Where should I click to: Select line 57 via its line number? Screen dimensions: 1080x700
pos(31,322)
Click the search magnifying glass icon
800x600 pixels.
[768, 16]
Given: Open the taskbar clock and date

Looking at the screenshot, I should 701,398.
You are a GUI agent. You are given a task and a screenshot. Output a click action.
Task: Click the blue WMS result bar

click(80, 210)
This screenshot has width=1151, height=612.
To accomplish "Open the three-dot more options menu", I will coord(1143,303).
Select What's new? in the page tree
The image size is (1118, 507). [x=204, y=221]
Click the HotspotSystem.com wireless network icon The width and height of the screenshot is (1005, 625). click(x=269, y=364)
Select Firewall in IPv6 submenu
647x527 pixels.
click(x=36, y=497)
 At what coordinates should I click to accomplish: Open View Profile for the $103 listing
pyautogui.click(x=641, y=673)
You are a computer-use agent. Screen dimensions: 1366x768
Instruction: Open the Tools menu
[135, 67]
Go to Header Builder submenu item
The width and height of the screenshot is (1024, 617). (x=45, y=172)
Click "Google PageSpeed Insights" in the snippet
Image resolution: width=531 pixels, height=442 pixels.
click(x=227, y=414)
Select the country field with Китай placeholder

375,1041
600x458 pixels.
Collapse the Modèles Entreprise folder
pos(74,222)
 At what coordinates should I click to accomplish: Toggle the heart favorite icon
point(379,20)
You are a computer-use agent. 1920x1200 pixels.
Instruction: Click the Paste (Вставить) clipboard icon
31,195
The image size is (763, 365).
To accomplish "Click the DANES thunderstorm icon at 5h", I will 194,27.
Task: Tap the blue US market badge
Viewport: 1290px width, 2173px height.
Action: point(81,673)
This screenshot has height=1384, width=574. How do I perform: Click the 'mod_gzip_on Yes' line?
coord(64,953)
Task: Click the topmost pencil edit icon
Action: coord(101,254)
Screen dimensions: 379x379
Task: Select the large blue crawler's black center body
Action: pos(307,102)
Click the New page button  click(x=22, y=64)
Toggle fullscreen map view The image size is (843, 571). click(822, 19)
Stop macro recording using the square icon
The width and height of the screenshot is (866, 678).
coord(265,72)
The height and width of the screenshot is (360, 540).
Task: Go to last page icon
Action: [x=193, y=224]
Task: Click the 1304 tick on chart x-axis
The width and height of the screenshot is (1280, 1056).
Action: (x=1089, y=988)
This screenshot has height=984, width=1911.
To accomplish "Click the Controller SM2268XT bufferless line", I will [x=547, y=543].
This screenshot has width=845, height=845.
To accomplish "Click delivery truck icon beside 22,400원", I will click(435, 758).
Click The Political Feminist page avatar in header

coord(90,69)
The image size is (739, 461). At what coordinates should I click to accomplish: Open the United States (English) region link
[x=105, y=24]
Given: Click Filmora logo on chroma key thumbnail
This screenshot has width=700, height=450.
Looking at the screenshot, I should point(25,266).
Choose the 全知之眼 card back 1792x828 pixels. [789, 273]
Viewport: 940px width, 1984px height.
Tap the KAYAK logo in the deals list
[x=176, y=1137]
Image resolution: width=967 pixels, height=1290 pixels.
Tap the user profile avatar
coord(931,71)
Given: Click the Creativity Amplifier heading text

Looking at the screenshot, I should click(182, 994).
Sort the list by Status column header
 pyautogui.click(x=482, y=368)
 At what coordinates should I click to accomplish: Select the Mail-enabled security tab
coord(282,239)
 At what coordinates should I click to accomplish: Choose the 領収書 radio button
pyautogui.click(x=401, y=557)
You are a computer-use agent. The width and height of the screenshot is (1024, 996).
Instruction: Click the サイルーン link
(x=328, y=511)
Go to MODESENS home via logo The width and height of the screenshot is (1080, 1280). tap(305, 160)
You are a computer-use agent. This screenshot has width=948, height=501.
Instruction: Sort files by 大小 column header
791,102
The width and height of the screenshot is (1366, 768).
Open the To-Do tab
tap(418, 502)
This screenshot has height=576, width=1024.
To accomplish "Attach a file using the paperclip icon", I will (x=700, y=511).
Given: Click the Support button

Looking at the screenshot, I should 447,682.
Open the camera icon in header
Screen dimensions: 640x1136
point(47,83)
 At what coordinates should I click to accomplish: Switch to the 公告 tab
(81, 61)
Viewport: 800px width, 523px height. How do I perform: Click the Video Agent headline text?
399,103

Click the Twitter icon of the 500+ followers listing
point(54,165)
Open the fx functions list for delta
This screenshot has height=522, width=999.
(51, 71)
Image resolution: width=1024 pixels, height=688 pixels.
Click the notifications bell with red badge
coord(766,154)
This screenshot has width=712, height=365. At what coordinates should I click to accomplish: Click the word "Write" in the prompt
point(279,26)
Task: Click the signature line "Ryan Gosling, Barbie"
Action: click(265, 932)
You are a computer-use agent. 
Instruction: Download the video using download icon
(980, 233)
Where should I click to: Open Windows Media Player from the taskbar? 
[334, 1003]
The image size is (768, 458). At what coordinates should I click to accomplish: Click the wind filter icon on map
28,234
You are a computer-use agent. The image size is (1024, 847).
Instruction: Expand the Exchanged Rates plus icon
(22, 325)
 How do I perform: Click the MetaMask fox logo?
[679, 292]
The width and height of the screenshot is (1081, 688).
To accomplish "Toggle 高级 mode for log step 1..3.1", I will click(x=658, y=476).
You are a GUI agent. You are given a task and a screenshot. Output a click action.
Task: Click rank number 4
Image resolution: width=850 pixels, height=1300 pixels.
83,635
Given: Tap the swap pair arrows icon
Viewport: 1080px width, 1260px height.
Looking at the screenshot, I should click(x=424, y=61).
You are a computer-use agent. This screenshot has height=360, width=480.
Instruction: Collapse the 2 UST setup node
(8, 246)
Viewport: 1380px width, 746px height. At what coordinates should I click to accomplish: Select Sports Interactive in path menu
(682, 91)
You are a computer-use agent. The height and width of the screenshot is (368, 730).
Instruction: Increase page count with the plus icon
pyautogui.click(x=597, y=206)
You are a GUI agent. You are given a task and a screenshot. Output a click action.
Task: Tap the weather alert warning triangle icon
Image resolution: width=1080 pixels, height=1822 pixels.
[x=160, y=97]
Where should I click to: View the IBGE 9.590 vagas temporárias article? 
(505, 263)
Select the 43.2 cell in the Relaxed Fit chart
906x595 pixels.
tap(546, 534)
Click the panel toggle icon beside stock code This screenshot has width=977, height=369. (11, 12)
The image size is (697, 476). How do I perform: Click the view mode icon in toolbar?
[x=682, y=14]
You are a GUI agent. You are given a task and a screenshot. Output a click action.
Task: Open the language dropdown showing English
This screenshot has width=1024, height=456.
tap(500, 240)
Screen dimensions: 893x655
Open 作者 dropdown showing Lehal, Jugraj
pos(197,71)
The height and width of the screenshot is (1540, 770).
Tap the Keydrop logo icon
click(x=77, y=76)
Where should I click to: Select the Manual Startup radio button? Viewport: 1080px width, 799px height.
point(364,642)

★ ★ ★ ★ ★

**Task:**
In the data above, each line holding "computer" is to be found and copied.

**Answer area:**
You are a computer-use agent. Screen dimensions: 1366x768
You are a computer-use agent. 1920x1200 pixels.
You are a computer-use agent. The width and height of the screenshot is (1024, 996).
You are a computer-use agent. This screenshot has width=948, height=501.
You are a computer-use agent. 
You are a computer-use agent. The image size is (1024, 847).
You are a computer-use agent. This screenshot has height=360, width=480.
You are a computer-use agent. The height and width of the screenshot is (368, 730).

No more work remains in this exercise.